■ EXCERPTED TEXT
Start of Block

Behavioral health patients often face long wait times in emergency departments, where limited resources and a shortage of specialists can delay care. As these patients await treatment or placement, the departments can become overcrowded and overwhelming for those in a behavioral health crisis.
This is why the Medical University of South Carolina in Charleston is expanding emergency psychiatric alternatives across the state called emergency psychiatric assessment, treatment, and healing units, including what it says are the first units for children. Lalithkumar Solai, MD, chief of mental health at MUSC, told Becker’s the goal of the units is to move behavioral health patients out of overcrowded emergency departments, shorten wait times and avoid unnecessary hospitalizations.
“If we can move them into a safe space, like an EmPATH unit, then even before the clinician comes and sees them, the therapeutic environment that they are in should help in kind of calming them down, and hopefully will help them stabilize better,” he said.
In January 2022, South Carolina Gov. Henry McMaster called on the state Department of Health and Human Services to review the state’s behavioral health funding and delivery system. MUSC then received $100 million in government-allocated funds to build the Jean and Hugh K. Leatherman Behavioral Care Pavilion, which features EmPATH units.
Dr. Solai said therapists in the units can teach patients coping skills and help them reconnect with reality, which in turn frees up space in emergency departments.
“A patient comes in after a breakup with a girlfriend and is distraught, is suicidal — usually they end up in the hospital,” he said. “If you have an EmPATH unit where you can stay up to 72 hours, you kind of help them regroup themselves … help them pull themselves out of that moment of crisis … so that they don’t become suicidal and they could be reintegrated into the community. So your admissions to inpatients will go down.”
The model also has been implemented at Charleston-based MUSC Shawn Jenkins Children’s Hospital, allowing families to avoid the inpatient unit, where patients can be violent and aggressive.
“We were the first ones … to start a child EmPATH unit, and we have been running it since April,” Dr. Solai said. “Even in a crisis, when they’re having a breakdown … inpatient can be pretty traumatic for [children]. … So we try to avoid [inpatient] at any cost, and see if we can keep them briefly for a day or two in the EmPATH and send them back into the community.”
The system is seeing promising results, though data collection is still in its initial phases. In MUSC’s emergency departments, 50% of patients were admitted to inpatient care and 50% were sent back into the community. Dr. Solai said he hopes to see a significant shift in those numbers to 60% or 70% of patients being reintegrated back into the community.
Some challenges include needing the space to build out the therapeutic environment where patients can participate in group therapy, listen to music and relax, Dr. Solai said. Another challenge is that not every behavioral health patient qualifies to be placed into the EmPATH unit; that group includes “actively violent” or “actively psychotic” individuals.
Dr. Solai said the program’s success largely will come down to payer support.
“We can do all of these things, but if the payers don’t pay, then it’s not going to be a sustainable model five years from now,” he said. “Medicaid does reimburse for that model, which is … critical.”

End of Block

■ DATA SECTION
Start of Block

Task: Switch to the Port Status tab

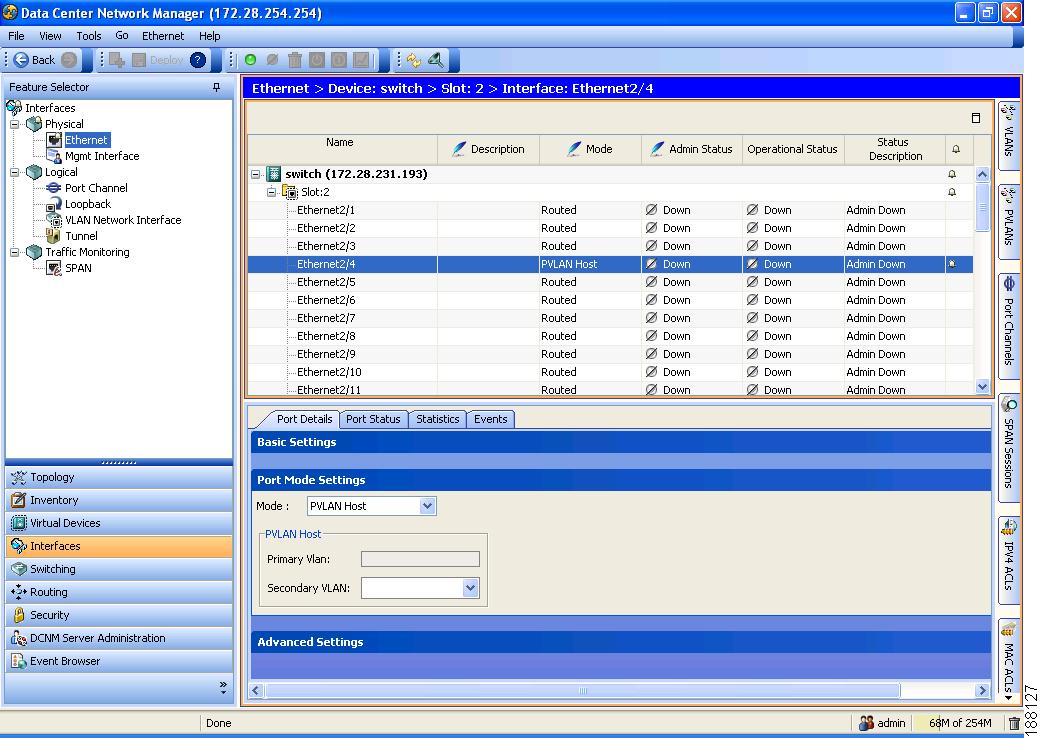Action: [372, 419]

End of Block
Start of Block

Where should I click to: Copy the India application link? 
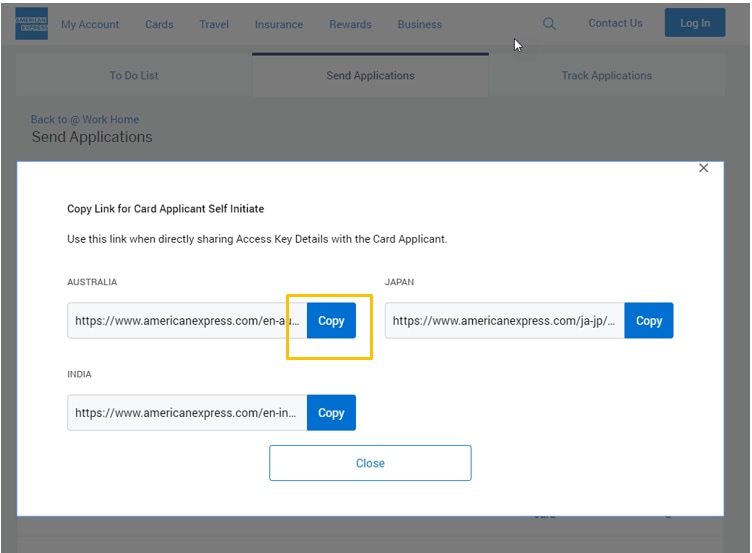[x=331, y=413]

End of Block

■ ABOUT THIS EXERCISE
Answer these questions from the article on EmPATH units above:
(a) How long can a patient stay in an EmPATH unit, according to Dr. Solai?
(b) How much in government-allocated funds did MUSC receive to build the Jean and Hugh K. Leatherman Behavioral Care Pavilion?
(c) What percentage of patients in MUSC's emergency departments were sent back into the community?

■ YOUR RESPONSE
(a) Up to 72 hours.
(b) $100 million.
(c) 50%.